(DATASET RECORDS)

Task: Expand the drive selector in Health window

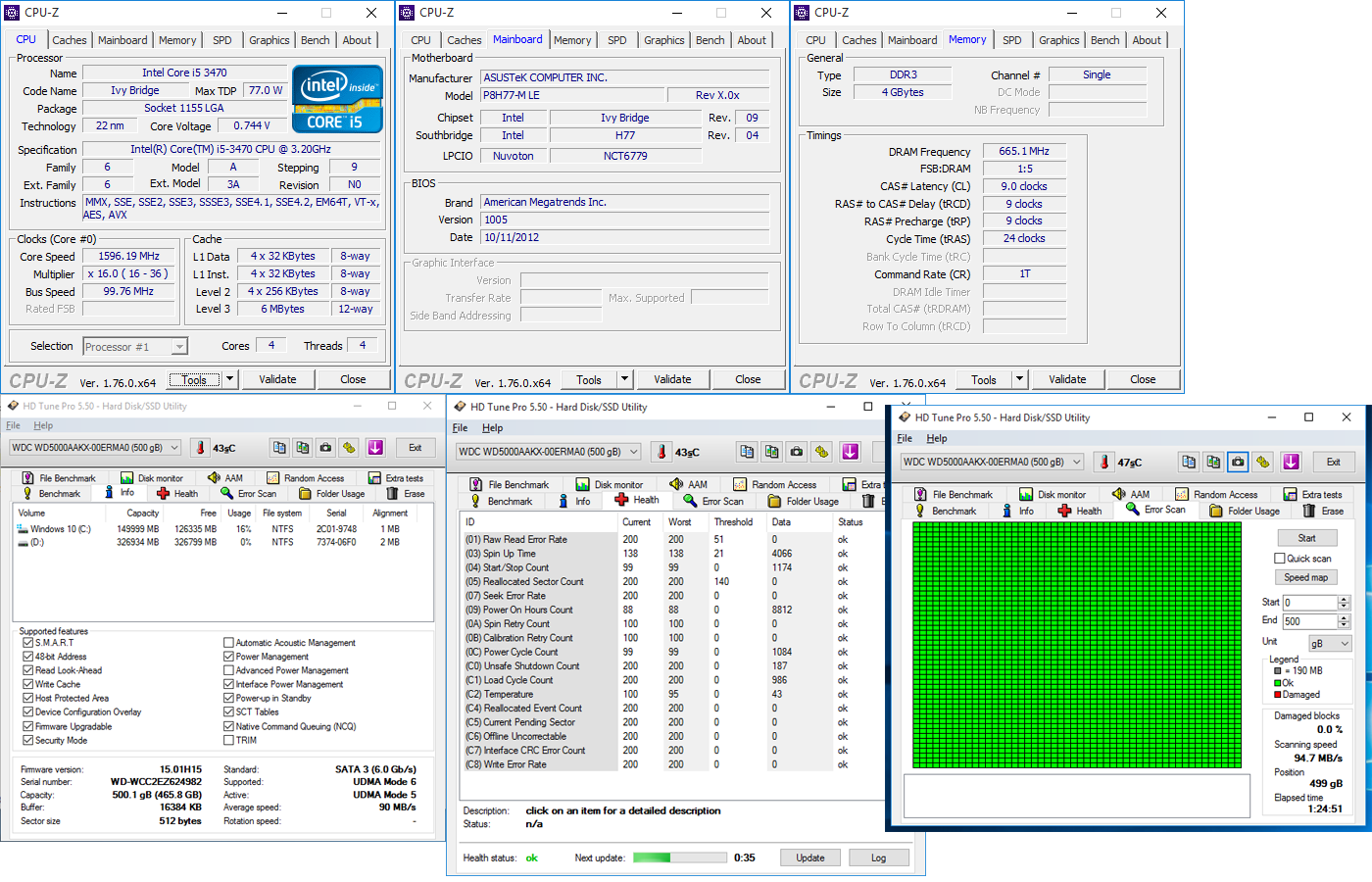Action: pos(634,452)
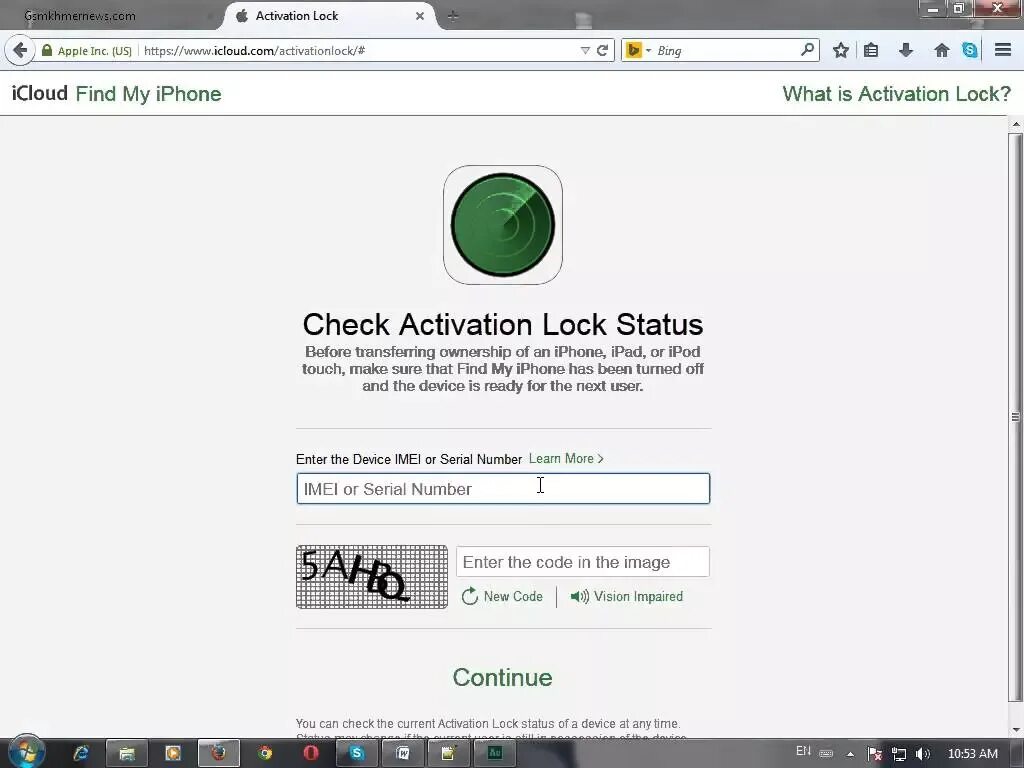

(End DATASET RECORDS)
(DATASET RECORDS)

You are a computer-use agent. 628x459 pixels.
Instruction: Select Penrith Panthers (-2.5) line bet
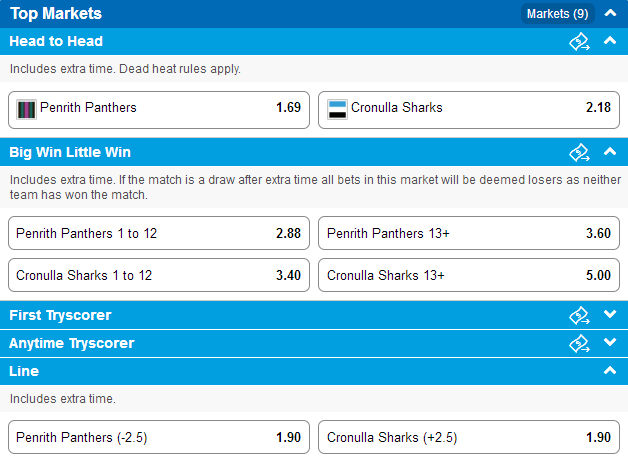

(End DATASET RECORDS)
(DATASET RECORDS)

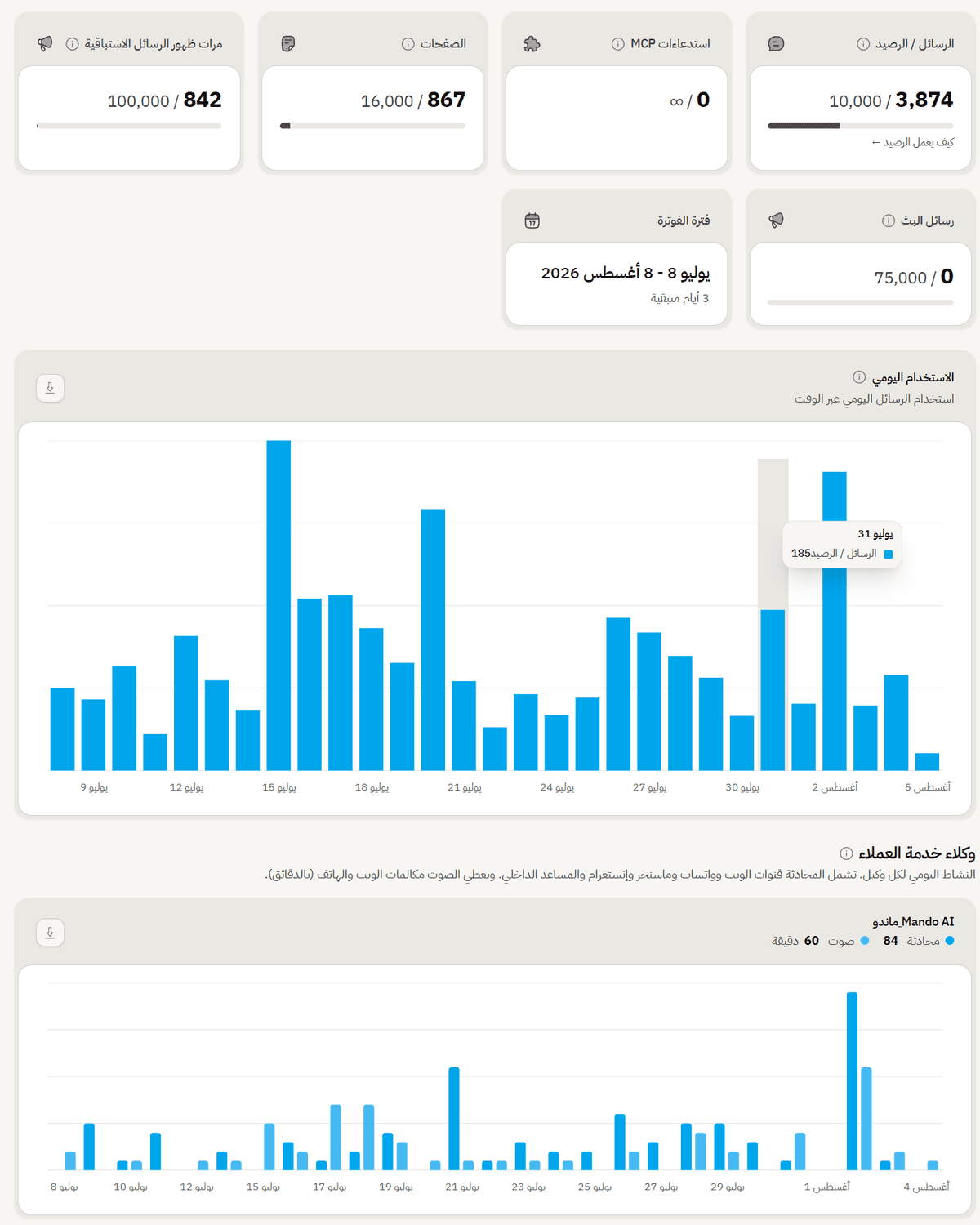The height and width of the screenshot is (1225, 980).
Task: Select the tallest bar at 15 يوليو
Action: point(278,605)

(End DATASET RECORDS)

> **EXERCISE AIM**
Only the lines above starting at the one containing "You are a computer-use agent. 628x459 pixels." and ending at the one containing "Instruction: Select Penrith", both included, are to be returned, exactly as they read.

> **ANSWER BOX**
You are a computer-use agent. 628x459 pixels.
Instruction: Select Penrith Panthers (-2.5) line bet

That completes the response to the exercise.